Uncle Samuel is a one-act comic opera with a libretto by Arthur Law and music by George Grossmith. It was first produced at the Opera Comique on 3 May 1881 to 8 October 1881, as companion piece to Patience. The piece also toured from December 1887 to June 1888 as a companion piece to H.M.S. Pinafore.

A vocal score was published by Chappells in 1881 containing full libretto, dialogue and music, and a copy is in the British Library.

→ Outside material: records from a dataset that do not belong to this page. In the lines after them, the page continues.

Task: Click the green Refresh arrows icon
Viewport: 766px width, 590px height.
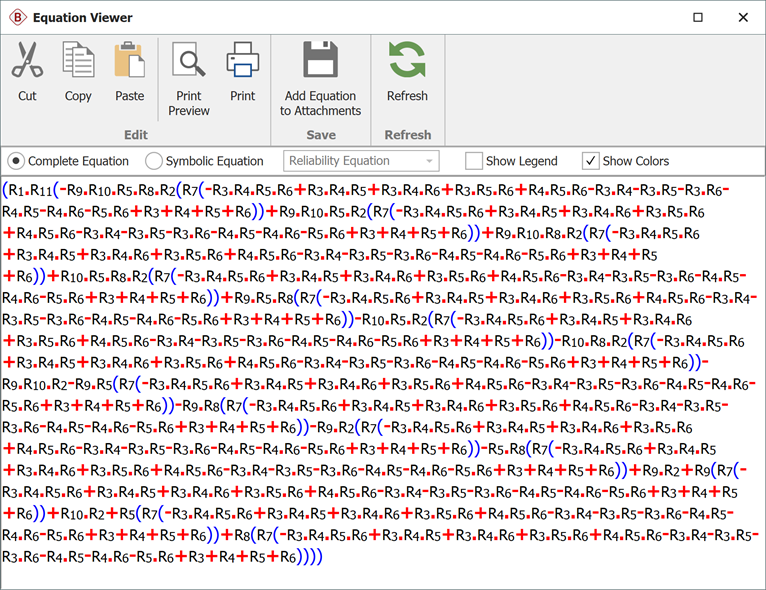Action: 407,60
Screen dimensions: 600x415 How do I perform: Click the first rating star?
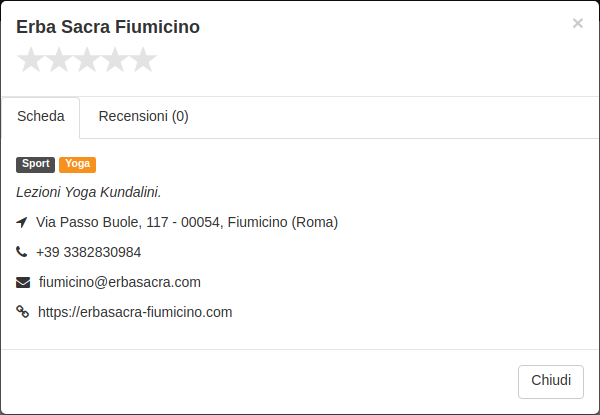click(31, 60)
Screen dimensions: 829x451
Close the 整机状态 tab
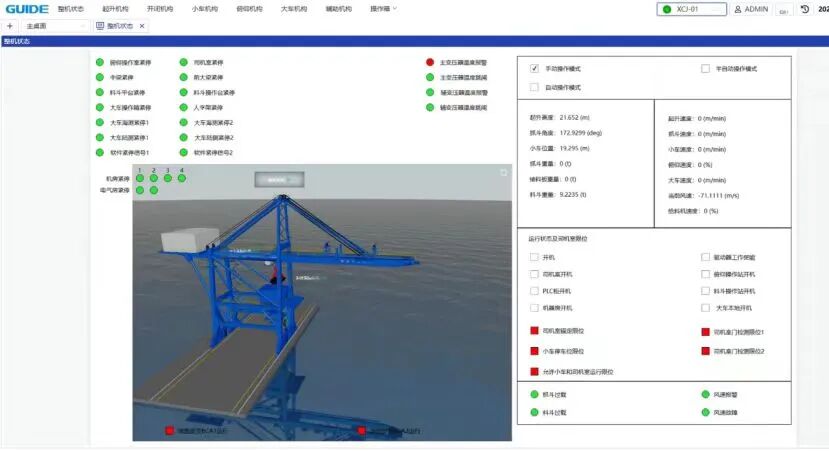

The fashion in the late Victorian era was to present long evenings in the theatre, and so producer Richard D'Oyly Carte preceded his Savoy operas with curtain raisers such as Uncle Samuel. W. J. MacQueen-Pope commented, concerning such curtain raisers:
This was a one-act play, seen only by the early comers. It would play to empty boxes, half-empty upper circle, to a gradually filling stalls and dress circle, but to an attentive, grateful and appreciative pit and gallery. Often these plays were little gems. They deserved much better treatment than they got, but those who saw them delighted in them. ... [They] served to give young actors and actresses a chance to win their spurs ... the stalls and the boxes lost much by missing the curtain-raiser, but to them dinner was more important.

==Synopsis==
Jack is Samuel Crow's nephew, whom he threw out of his house many years ago, and who (unbeknown to his uncle) has been brought up by the latter's friend Mr. Daw. Daw has just died and has asked Crow to look after his frumpish daughter Marjorie. Crow lives with his niece Jenny, Jack's cousin, with whom he is in love, but from whom he has concealed his true identity. Jack turns up incognito at his uncle's house on the Thames to hatch a plot to gain Crow's consent to the marriage. When Marjorie arrives, Jenny mistakes her for a flame of Jack's. Eventually, in a rage at Jenny's determination to marry this unknown man, Crow decides to leave all his money not to her, but to his nephew, Jack, whom he thinks he has not seen for many years. He is mortified on learning who this young man really is.

==Musical numbers==
- No. 1 - Crow – "What is the good of a name."
- No. 2 - Jack and Crow – "Is she dark or fair?"
- No. 3 - Jenny and Margery – "Come, come, compose yourself I pray"
- No. 4 - Jenny, Margery, and Jack – "I'm caught, I'm caught, what an awkward situation"
- No. 5 - Finale: "At last we've arrived at a happy conclusion"

==Cast information==
The original 1881 cast was:

- Mr. Samuel Crow, an old bachelor. Frank Thornton
- John Bird (alias Jack Sparrow). Arthur Law
- Jenny Wren. Minna Louis
- Margery Daw. Rosina Brandram

The 1887–1888 cast was Kate Kavanagh as Jenny; Nellie Wyatt as Margery; George Willoughby as Bird and Frank Lynne as Crow.